- [Activity] Write out the cannabis news text below word for word, from its first line to its last.

- [Text]
Content starts

Congressional Research Report: On the court watch list, the Maine residency cannabis case.
A Congressional Research Report that came out this week highlighted recent appellate “decisions of interest to lawmakers.”
Among them: Northeast Patients Group v. United Cannabis Patients and Caregivers of Maine.
The waves that this case made are slowly growing. It essentially blew a hole in the residency requirement argument and held that the Dormant Clause applies, regardless of whether it’s in an unregulated, illegal (state-legal cannabis) market.
At issue was the residency rule that required that Maine license holders be Mainers. A licensee wanted to sell to a Delaware company.
The 2-1 decision ruled that the “residency requirement was impermissible because it regulated an interstate market in a facially protectionist manner favoring Maine residents, and was not narrowly tailored to advance a legitimate local purpose,” the CRC report wrote.
“The court rejected the defendants’ claim that the dormant Commerce Clause did not apply because Congress eradicated the interstate market for marijuana in the Controlled Substances Act (CSA). The court concluded that an interstate market continued to exist after the CSA’s enactment, and that subsequent legislation, including regular appropriations restrictions preventing the Department of Justice from interfering with state medical marijuana laws, reflected congressional recognition of an interstate market for medical marijuana that the Maine law impeded.”
GW Pharma files a patent on CBV.
GW Research Ltd, the research arm of GW Pharmaceuticals, the maker of the only cannabis plant-derived drug approved by the FDA, has filed a patent with the World Intellectual Property Organization on the “use of cannabidivarin (CBDV) for the treatment of seizures associated with canine epilepsy.”

Content ends

- [Dataset excerpts]
Content starts

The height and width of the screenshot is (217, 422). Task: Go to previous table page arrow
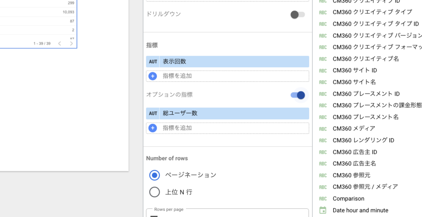pyautogui.click(x=60, y=43)
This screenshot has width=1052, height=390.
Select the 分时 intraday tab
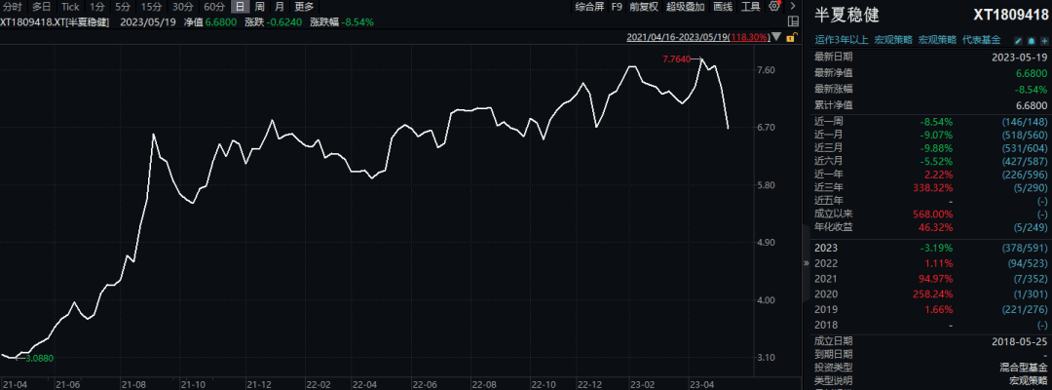12,6
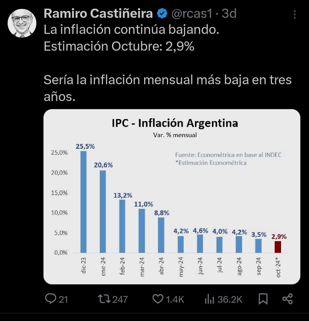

Content ends

- [Task solution]
Congressional Research Report: On the court watch list, the Maine residency cannabis case.
A Congressional Research Report that came out this week highlighted recent appellate “decisions of interest to lawmakers.”
Among them: Northeast Patients Group v. United Cannabis Patients and Caregivers of Maine.
The waves that this case made are slowly growing. It essentially blew a hole in the residency requirement argument and held that the Dormant Clause applies, regardless of whether it’s in an unregulated, illegal (state-legal cannabis) market.
At issue was the residency rule that required that Maine license holders be Mainers. A licensee wanted to sell to a Delaware company.
The 2-1 decision ruled that the “residency requirement was impermissible because it regulated an interstate market in a facially protectionist manner favoring Maine residents, and was not narrowly tailored to advance a legitimate local purpose,” the CRC report wrote.
“The court rejected the defendants’ claim that the dormant Commerce Clause did not apply because Congress eradicated the interstate market for marijuana in the Controlled Substances Act (CSA). The court concluded that an interstate market continued to exist after the CSA’s enactment, and that subsequent legislation, including regular appropriations restrictions preventing the Department of Justice from interfering with state medical marijuana laws, reflected congressional recognition of an interstate market for medical marijuana that the Maine law impeded.”
GW Pharma files a patent on CBV.
GW Research Ltd, the research arm of GW Pharmaceuticals, the maker of the only cannabis plant-derived drug approved by the FDA, has filed a patent with the World Intellectual Property Organization on the “use of cannabidivarin (CBDV) for the treatment of seizures associated with canine epilepsy.”